Million Little Pieces (Frey)

A Million Little Pieces 
James Frey, 2003
Random House
448 pp.
ISBN-13: 9780307276902


Disclaimer
In 2006, this book and its author became the subject of a highly publicized controversy—after Oprah had selected it as one of her books. It was revealed that parts of his "memoir" were fabricated.

Summary
A Million Little Pieces is James Frey's scorching account of his descent into the hell of addiction and the brutal journey to recovery. When he arrives at a famous clinic in Minnesota, he is nearly dead from a decade of drug and alcohol abuse so spectacular even doctors who have spent their entire careers treating addicts are amazed. He took everything he could find, and as much as possible: Cocaine, crack cocaine, crystal meth, PCP, glue, and alcohol in quantities so great he blacked out every day for years. His body is shot, and his mind is in an almost constant rage of self-hatred and destructiveness. He is wanted in three states for crimes ranging from DUI and resisting arrest to assaulting an officer, attempted incitement of a riot, and felony mayhem. He has, as they say, hit bottom. A few more drinks, the doctors tell him, will kill him.

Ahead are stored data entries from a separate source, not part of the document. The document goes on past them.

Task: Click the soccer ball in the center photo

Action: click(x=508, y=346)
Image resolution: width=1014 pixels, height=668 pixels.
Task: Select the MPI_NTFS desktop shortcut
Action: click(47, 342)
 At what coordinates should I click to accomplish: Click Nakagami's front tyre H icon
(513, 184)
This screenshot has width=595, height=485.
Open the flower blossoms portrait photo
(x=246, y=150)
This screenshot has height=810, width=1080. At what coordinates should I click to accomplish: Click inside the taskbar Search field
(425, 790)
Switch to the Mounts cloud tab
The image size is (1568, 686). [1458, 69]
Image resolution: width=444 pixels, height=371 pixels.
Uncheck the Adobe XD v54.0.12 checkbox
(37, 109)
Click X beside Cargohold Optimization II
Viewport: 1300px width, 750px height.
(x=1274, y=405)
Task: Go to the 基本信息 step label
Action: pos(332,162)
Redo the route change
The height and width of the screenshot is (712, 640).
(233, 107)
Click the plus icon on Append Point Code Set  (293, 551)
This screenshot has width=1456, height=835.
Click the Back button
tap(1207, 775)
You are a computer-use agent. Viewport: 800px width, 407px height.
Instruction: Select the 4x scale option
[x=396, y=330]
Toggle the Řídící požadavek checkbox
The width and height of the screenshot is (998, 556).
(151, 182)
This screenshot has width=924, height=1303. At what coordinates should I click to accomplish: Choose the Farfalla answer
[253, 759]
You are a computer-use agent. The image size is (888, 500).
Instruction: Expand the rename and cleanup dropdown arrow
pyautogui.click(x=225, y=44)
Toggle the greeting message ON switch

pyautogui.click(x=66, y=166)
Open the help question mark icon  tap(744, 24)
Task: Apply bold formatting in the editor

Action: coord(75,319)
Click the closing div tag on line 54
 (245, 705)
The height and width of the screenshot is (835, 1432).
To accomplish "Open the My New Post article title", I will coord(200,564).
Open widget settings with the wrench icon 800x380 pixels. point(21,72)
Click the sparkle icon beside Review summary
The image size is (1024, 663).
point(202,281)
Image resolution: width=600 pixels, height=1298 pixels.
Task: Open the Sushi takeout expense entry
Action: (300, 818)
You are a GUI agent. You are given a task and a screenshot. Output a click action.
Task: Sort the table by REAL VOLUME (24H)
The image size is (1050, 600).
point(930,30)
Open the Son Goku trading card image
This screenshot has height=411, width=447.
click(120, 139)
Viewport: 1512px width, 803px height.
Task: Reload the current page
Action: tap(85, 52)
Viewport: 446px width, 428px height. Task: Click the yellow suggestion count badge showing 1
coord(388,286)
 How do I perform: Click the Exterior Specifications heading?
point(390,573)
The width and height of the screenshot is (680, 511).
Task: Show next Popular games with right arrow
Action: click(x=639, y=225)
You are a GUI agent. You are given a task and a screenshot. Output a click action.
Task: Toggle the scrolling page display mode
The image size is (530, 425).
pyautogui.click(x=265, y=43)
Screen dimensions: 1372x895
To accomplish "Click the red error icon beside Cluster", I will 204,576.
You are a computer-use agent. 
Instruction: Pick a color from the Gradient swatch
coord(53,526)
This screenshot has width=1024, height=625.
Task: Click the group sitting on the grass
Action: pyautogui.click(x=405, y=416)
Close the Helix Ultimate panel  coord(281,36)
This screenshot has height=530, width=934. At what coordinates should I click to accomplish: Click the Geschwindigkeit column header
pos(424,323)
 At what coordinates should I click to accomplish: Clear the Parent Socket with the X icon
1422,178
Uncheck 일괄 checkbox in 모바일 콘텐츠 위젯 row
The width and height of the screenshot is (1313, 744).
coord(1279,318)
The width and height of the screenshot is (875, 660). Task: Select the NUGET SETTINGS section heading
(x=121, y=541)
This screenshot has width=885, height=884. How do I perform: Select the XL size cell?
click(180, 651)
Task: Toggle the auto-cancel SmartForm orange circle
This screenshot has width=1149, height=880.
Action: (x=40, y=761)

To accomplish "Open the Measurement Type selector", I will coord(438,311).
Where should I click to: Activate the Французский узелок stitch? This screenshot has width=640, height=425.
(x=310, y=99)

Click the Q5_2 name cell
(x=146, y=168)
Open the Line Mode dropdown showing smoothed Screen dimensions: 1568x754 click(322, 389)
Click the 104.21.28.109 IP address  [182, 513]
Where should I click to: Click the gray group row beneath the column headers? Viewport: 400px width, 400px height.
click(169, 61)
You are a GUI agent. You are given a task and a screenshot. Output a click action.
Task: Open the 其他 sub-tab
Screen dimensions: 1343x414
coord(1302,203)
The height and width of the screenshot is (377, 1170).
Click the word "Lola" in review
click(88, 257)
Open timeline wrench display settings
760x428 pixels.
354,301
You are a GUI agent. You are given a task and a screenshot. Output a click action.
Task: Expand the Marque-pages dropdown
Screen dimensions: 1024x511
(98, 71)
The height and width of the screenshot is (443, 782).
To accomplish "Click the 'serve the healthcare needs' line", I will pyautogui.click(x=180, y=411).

His ordeal inside the clinic is hardly less harrowing. Balancing on the razor's edge between hope and despair, Frey describes the writhing delusions of withdrawal, the constant need of addictions screaming to be fed, and the blinding Fury that overtakes him and makes him want to run. That he completely rejects the clinic's Twelve Steps program makes his recovery seem even less likely. But he meets a fellow patient, Leonard, who will not give up on him, his brother gives him a copy of the Tao Te Ching, which speaks to him more profoundly than anything he reads in the AA literature, and he falls in love with Lilly, a beautiful and doomed crack addict. In them he finds reasons to try to heal himself. And he insists, in a gesture either heroic or just plain stubborn, that whatever the sources of his addictions might be, he will place the responsibility for his life and its disasters, the pain he's caused himself and others, squarely on his own shoulders. He will stay sober not by attending AA meetings in church basements, or praying to a god he can't believe in, but by deciding not to act on his addictions. A recipe for failure, his counselors tell him, but a risk he decides he has to take.

In writing that jumps off the page with all the rawness and immediacy of life, A Million Little Pieces is an unforgettable act of self-witnessing and a terrifying account of what the human spirit can destroy, endure, and overcome. (From the publisher.)